▸ **Text extract**:
Despite its pristine location in Saskatchewan’s boreal forest on the edge of the Canadian Shield, the town of La Ronge, Sask. (population: ca 5,700) has had its share of pain—experiencing, since 2015, a suicide crisis and evacuation for wildfires.

Recently this town, about 250 km north of Prince Albert, has been facing a new cause for grief: the discovery of unmarked graves of Indigenous pupils who died at a local former residential school—this one operated by the Anglican Church of Canada.

The Lac La Ronge residential school closed in 1947, but the cemetery also contains graves of community members. Photo: Contributed

The Lac La Ronge Indian Residential School opened in 1907. It burned down in 1920 and was thereafter replaced with a new school, All Saints. According to Indian Affairs records cited in a University of Regina profile of the school, a 1937 government inspector expressed concern at how poorly the children were being fed. The inspector also described overcrowding of classrooms and dormitories, in which students with tuberculosis slept alongside their classmates. All Saints burned to the ground in 1947 after two boys set it on fire, and its students were then transferred to another school.

On Oct. 1, a day after Canada’s first National Day for Truth and Reconciliation, the diocese of Saskatchewan’s bishop, Michael Hawkins, and diocesan Indigenous bishop Adam Halkett attended a survivors’ gathering in the old cemetery across from All Saints Anglican Church, the town’s oldest building. They joined school survivors and members of the Woodland Cree Lac La Ronge Indian Band (LLRIB) to observe a search for unmarked graves at the site, an initiative which began in July.

Some grave markers for these deceased children (as well as other community members) still exist, but LLRIB chief Tammy Cook-Searson confirmed that a substantial number of unmarked graves had been found.

“We did have to do a lot of cleanup on the site. It was very overgrown,” she said. “The band used to have an elder, an archdeacon, who looked after the site but except for the front part, the cemetery hasn’t been kept up in recent years.” Aiding in the search is a ground-penetrating radar machine supplied by engineering firm SNC Lavalin.

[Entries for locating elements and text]
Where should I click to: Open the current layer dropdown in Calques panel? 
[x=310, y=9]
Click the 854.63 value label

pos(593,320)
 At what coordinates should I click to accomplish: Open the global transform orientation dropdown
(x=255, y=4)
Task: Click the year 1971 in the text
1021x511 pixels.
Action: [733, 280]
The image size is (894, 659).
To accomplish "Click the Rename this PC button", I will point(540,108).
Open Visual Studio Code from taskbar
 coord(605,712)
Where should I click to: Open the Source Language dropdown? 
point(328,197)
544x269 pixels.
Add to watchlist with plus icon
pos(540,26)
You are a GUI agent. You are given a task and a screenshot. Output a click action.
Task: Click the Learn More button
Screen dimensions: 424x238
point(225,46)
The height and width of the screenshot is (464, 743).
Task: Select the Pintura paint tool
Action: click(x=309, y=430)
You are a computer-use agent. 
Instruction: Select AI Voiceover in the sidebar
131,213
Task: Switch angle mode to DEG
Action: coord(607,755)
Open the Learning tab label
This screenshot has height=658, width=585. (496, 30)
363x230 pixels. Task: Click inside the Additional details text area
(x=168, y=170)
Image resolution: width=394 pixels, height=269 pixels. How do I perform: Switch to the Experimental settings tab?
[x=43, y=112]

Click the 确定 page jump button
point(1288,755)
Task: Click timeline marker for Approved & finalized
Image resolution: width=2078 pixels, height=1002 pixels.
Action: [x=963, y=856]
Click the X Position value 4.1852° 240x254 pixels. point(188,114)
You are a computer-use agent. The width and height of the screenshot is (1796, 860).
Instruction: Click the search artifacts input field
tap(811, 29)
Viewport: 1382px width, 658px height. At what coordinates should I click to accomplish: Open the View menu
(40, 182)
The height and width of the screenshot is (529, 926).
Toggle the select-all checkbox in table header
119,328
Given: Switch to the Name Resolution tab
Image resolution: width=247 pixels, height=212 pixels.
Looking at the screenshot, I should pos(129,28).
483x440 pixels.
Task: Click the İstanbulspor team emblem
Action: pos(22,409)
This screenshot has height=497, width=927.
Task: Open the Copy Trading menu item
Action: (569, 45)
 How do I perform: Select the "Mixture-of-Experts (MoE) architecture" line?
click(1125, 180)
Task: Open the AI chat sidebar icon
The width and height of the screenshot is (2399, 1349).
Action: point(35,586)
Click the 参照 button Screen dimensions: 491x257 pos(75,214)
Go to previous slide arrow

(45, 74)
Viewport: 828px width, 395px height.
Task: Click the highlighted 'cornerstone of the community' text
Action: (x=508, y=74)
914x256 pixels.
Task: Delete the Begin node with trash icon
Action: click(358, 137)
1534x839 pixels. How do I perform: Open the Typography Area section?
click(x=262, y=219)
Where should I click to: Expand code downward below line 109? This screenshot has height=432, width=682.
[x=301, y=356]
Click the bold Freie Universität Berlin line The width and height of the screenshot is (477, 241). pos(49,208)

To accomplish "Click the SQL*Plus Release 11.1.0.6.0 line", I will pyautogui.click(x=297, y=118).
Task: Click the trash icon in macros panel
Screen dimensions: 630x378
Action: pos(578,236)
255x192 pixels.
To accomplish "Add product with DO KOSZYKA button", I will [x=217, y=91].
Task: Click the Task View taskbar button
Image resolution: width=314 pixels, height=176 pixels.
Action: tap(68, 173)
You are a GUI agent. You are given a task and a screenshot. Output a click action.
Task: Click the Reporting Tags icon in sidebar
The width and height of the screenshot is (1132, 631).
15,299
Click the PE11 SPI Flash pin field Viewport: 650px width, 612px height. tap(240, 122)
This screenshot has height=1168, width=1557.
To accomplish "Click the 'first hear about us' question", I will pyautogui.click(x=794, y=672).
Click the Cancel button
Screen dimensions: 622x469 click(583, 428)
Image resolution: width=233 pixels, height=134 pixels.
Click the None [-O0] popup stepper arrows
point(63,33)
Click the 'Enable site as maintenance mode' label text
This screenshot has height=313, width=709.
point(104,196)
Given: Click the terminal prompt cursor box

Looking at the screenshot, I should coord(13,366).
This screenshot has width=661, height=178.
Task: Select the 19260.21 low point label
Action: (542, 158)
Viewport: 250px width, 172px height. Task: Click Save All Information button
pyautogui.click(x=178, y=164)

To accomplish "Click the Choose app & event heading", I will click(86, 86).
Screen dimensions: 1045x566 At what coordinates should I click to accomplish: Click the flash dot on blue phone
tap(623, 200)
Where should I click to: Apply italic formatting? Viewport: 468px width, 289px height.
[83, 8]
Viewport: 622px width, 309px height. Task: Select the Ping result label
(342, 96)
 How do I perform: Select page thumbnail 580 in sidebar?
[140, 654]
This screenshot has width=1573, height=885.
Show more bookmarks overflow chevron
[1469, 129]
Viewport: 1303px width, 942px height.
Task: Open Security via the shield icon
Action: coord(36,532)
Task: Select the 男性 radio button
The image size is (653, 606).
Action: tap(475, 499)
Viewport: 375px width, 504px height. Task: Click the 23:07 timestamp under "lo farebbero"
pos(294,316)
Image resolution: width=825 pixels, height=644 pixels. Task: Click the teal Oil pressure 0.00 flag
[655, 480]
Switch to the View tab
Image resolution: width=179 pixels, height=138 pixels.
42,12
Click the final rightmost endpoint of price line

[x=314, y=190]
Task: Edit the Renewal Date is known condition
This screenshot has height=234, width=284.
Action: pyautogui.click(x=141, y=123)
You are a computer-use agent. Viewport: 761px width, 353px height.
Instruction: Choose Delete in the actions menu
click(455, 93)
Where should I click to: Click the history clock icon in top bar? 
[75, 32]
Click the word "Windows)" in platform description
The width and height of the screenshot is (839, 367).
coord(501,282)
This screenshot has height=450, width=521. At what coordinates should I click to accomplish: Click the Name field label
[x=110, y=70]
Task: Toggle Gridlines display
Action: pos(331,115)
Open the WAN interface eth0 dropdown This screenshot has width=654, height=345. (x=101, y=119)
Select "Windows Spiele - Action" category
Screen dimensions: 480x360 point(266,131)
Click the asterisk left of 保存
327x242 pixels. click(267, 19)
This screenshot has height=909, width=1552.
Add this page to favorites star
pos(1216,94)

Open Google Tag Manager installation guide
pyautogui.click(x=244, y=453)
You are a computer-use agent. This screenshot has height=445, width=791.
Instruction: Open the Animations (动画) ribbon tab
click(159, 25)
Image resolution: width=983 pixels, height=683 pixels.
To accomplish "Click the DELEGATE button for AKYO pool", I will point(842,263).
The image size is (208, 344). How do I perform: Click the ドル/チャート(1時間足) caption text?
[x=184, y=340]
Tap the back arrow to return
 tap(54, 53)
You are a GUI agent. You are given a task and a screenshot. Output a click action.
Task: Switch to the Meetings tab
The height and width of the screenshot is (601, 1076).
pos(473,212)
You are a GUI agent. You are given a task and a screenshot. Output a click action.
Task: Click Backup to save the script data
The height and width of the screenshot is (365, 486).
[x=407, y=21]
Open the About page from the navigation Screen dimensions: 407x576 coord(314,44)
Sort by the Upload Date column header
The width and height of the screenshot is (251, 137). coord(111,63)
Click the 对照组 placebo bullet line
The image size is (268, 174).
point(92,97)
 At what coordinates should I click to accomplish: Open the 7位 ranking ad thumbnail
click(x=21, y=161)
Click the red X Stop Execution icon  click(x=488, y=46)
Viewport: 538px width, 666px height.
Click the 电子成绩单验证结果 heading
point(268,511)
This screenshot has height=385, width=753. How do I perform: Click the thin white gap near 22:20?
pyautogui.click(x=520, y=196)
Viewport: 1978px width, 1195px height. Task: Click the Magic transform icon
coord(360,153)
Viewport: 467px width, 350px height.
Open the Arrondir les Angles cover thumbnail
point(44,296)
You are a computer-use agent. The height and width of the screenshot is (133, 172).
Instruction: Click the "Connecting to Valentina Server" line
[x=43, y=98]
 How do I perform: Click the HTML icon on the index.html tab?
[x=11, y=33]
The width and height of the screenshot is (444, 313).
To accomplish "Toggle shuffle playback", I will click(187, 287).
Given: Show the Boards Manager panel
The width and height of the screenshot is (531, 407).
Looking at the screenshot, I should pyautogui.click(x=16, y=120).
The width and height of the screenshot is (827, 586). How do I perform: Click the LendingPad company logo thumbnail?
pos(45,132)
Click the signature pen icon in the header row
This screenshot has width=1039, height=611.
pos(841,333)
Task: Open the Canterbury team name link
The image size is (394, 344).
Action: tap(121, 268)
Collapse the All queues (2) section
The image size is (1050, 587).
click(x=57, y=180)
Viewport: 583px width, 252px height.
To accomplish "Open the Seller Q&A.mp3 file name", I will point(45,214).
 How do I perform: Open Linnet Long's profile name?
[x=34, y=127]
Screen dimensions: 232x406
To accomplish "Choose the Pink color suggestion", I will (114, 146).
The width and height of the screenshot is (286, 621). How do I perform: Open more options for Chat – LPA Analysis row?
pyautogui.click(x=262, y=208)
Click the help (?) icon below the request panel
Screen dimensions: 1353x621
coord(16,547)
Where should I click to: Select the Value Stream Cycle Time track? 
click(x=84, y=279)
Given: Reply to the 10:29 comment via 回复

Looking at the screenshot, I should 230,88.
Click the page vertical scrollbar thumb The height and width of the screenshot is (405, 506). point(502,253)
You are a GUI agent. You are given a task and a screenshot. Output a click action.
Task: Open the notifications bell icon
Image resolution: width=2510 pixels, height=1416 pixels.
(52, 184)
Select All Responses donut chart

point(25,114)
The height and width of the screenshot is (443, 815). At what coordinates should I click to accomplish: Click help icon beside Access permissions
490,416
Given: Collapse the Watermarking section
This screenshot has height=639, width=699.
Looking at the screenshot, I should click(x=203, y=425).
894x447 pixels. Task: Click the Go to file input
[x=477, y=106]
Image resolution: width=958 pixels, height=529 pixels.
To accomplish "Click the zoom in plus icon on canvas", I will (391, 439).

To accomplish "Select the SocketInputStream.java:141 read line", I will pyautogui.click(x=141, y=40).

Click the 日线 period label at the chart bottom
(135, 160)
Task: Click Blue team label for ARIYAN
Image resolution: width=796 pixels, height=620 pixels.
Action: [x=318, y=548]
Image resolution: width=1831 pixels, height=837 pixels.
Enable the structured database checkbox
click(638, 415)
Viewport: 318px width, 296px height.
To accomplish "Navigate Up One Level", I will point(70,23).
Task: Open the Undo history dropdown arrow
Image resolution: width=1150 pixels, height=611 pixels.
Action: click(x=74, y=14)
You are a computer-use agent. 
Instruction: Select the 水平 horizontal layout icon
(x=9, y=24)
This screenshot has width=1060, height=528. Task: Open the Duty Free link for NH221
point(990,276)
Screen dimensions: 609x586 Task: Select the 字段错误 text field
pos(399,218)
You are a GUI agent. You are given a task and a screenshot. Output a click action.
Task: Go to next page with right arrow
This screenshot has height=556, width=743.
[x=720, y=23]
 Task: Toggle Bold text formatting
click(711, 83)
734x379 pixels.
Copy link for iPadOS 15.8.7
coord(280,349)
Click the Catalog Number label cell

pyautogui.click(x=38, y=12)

▸ **Work to do**:
1. Decide whether each statement agrees with the La Ronge article, answering yes or no and quoting the deciding words of the text exactly. (a) The Lac La Ronge Indian Residential School opened in 1907. (b) All Saints was destroyed by a lightning strike. (c) The search for unmarked graves at the site began in October.
2. Answer these questions from the La Ronge article.
(a) How far is La Ronge from Prince Albert?
(b) Which church operated the former residential school?
(c) Which firm supplied the ground-penetrating radar machine?
3. Echo the La Ronge article word for word, everything from "Despite its pristine" down to "Church of Canada.".
The rows are not needed for this work.

▸ **The responses**:
1.
(a) Yes: "The Lac La Ronge Indian Residential School opened in 1907."
(b) No: "All Saints burned to the ground in 1947 after two boys set it on fire"
(c) No: "an initiative which began in July."

2.
(a) About 250 km north of Prince Albert.
(b) The Anglican Church of Canada.
(c) SNC Lavalin.

3.
Despite its pristine location in Saskatchewan’s boreal forest on the edge of the Canadian Shield, the town of La Ronge, Sask. (population: ca 5,700) has had its share of pain—experiencing, since 2015, a suicide crisis and evacuation for wildfires.

Recently this town, about 250 km north of Prince Albert, has been facing a new cause for grief: the discovery of unmarked graves of Indigenous pupils who died at a local former residential school—this one operated by the Anglican Church of Canada.